Il faut donc quand même une capacité d’investissement de la part des vignerons…

Oui, renouveler les types de contenants et d’alcools demande des investissements importants et des campagnes de communication subtiles pour contourner les restrictions de la loi Évin. L’intelligence artificielle peut aussi jouer un rôle clé en aidant à segmenter le marché, cibler et suivre les clients avec l’IA prédictive, et personnaliser les messages avec l’IA générative.

Quels sont les marchés pour les vins labellisés et naturels ?

Le bio est loin d’être terminé et devient de plus en plus la norme. Beaucoup de jeunes consommateurs attendent que le vin soit bio. Cela fait partie de la segmentation du marché, comme la biodynamie, il y a une clientèle qui attend ça. Pour certains, c’est même une condition nécessaire. De même, les vins nature ont une cible commerciale spécifique et font partie intégrante de l’art de la segmentation du marché.

Est-ce que proposer une trop grande variété peut aussi être contre-productif ?

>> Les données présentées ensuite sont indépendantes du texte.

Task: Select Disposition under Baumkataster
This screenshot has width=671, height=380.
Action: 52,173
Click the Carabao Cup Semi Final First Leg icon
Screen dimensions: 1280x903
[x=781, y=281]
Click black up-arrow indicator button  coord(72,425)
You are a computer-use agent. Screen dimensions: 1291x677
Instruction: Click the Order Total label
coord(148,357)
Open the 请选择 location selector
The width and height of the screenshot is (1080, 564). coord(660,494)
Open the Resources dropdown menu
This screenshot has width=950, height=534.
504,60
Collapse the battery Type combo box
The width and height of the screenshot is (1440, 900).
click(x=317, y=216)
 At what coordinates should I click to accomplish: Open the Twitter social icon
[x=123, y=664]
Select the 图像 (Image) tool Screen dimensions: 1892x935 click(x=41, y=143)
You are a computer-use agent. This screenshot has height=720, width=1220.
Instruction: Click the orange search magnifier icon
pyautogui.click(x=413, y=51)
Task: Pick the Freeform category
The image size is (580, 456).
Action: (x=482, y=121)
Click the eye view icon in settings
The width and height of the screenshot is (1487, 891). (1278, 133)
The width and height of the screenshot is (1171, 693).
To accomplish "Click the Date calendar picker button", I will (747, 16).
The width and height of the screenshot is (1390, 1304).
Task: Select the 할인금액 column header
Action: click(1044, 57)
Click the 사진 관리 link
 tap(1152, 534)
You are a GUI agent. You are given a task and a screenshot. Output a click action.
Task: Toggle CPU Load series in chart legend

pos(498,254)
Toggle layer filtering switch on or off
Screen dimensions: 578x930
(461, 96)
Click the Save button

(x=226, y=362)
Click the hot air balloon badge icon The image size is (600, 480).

Certains viticulteurs réussiront avec une gamme limitée et une clientèle fidèle, mais 100 % du marché ne peut pas fonctionner ainsi. Ceux sans lien direct avec les consommateurs doivent se battre avec des stratégies de marketing et une gamme étendue pour rester compétitifs.

Comment voyez-vous l’évolution du marché viticole à l’avenir ?

Le marché du vin ne sera jamais unique mais diversifié. Les proportions de chaque segment sont en train d’évoluer, et la concentration du marché est inévitable avec les gagnants absorbant les perdants. La clé sera d'innover et de s’adapter continuellement aux attentes des consommateurs. En conclusion, pour surmonter la crise actuelle, le secteur viticole doit diversifier ses offres, adapter ses produits aux nouvelles attentes et investir dans des stratégies marketing efficaces. L’innovation, l’adaptation et la segmentation du marché seront les maîtres mots pour un avenir prometteur.